Dans ces coquilles, que nous trouvons encore si brillantes, l’éclat de l’émail est déjà terni cependant par le seul fait de la mort de l’animal, comme il arrive pour le plumage des oiseaux ; mais lors même que ces bijoux marins ont perdu de leur splendeur, l’émail en est encore si semblable à celui de la porcelaine[1], qu’on ne saurait douter un instant que les Orientaux, dans leurs produits céramiques, n’aient puisé là leurs inspirations et cherché leurs modèles. Où en prendre d’ailleurs de plus beaux et de plus vrais ? La nature n’est-elle pas le détenteur de toutes les sciences et de tous les secrets ? « Cherchez et vous trouverez ! » a dit l’Évangile, c’est-à-dire : Observez, et la révélation se fera.

De l’Égypte et de l’Asie, où elle est toujours restée florissante, la céramique arrive en Grèce et en Étrurie, puis de là elle pénètre dans toute l’Europe méridionale, à Rome et dans ses colonies, en Espagne et sur tous les bords de la Méditerranée ; mais elle s’arrête au nord de l’Europe : les Scandinaves ne la connaissent pas, tandis que les Gaulois, ce peuple voyageur, la rapportent de l’Orient, dont ils sont originaires. Toutefois les vases grecs ou étrusques, comme on voudra les appeler, n’ont jamais été qu’une imitation plus ou moins exacte des vases phéniciens.
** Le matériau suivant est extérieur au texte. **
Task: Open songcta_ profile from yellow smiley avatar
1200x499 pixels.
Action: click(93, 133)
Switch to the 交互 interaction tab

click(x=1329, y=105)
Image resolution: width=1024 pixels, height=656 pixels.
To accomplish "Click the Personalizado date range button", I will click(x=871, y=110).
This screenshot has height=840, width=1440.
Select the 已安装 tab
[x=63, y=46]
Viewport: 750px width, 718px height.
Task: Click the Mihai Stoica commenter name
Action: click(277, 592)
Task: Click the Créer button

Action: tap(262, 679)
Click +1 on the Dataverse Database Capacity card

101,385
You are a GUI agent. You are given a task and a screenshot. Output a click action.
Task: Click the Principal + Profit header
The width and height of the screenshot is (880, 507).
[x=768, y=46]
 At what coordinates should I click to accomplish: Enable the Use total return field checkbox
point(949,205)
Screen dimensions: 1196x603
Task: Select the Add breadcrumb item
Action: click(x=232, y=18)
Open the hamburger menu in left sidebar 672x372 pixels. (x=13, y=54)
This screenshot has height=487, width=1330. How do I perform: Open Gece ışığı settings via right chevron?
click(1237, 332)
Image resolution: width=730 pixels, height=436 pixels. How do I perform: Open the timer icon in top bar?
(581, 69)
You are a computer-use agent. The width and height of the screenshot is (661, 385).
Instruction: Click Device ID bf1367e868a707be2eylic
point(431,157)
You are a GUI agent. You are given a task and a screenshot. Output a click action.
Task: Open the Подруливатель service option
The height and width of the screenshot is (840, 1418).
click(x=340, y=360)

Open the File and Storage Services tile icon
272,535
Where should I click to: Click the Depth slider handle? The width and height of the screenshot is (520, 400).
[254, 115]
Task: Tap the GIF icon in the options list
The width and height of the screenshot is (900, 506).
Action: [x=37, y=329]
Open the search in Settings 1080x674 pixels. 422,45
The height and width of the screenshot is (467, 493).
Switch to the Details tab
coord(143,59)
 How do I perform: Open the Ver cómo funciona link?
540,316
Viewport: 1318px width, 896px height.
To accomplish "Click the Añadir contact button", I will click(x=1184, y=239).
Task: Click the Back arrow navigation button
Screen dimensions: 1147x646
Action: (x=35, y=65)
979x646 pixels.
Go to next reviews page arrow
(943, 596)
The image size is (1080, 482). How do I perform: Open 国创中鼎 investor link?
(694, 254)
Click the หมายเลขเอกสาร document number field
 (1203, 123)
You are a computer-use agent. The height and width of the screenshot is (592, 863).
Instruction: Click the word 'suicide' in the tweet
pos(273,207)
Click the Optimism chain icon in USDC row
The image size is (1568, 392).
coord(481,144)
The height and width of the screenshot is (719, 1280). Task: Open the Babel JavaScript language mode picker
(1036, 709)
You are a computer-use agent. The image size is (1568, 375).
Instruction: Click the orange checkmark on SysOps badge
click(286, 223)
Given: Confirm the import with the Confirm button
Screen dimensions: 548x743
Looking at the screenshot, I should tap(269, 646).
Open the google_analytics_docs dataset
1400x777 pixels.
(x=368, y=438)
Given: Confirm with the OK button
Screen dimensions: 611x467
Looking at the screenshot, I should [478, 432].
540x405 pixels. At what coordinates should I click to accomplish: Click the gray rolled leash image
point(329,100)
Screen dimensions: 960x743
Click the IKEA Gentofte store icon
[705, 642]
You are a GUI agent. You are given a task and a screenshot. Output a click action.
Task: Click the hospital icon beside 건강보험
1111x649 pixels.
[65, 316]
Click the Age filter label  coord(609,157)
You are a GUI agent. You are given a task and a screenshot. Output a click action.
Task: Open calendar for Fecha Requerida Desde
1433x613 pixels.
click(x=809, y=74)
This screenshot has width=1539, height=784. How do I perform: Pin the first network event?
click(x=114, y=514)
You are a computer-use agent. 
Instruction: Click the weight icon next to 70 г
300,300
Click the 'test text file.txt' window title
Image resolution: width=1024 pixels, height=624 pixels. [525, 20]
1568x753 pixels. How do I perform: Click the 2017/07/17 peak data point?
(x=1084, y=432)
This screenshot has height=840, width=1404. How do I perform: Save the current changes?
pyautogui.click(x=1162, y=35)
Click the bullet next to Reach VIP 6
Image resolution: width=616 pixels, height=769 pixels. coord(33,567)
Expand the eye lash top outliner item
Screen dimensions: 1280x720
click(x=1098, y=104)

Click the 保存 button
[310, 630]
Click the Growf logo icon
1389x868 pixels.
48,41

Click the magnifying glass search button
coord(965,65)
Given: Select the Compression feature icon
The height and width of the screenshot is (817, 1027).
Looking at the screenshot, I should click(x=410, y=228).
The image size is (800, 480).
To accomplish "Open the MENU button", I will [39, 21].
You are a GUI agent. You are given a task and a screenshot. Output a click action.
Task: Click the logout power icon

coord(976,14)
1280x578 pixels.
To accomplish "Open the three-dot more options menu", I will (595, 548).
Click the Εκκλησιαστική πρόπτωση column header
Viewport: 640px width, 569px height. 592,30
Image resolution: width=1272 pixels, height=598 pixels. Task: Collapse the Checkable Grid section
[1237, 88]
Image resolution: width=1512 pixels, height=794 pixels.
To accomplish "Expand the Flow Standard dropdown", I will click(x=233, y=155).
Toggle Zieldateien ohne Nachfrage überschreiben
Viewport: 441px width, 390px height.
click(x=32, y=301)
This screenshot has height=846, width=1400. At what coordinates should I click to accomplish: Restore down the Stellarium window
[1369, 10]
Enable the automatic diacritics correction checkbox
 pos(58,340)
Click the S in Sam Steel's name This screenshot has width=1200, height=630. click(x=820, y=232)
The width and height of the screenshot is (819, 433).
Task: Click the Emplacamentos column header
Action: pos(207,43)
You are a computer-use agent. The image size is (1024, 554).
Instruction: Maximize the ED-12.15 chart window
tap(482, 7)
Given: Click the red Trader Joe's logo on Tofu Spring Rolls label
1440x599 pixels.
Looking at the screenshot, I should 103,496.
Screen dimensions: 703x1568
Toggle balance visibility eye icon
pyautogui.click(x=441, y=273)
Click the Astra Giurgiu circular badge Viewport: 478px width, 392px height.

En céramique, on ne saurait séparer la couleur de la forme ; c’est là ce qui explique la grande supériorité de l’Asie sur la Grèce. L’admiration exagérée des amateurs du style classique pour tout ce qui est grec, et seulement pour ce qui est grec, les égare singulièrement dans cette question de céramique. Quoique ce soit chose connue, il est bon toutefois d’insister ici sur ce fait, qu’il n’y a pas une forme grecque qui ne soit égyptienne ou asiatique. C’est à l’Orient qu’appartient en définitive la supériorité dans cette branche de l’art décoratif. À notre avis même, la céramique chinoise, qui date d’une si haute antiquité, est la plus avancée, la plus parfaite du monde entier, et tellement supérieure à la céramique grecque, laquelle n’a jamais dépassé la période de l’enfance, que nous ne concevons pas qu’on les puisse comparer. Nous savons cependant que notre manière de voir est diamétralement opposée à celle de quelques archéologues

  1. L’origine de ce nom de porcelaine serait au besoin la preuve de ce que nous avançons ; il est pris du mot latin porcellina et porcellana, donné par les anciens à une famille de coquilles remarquable par la beauté de l’émail.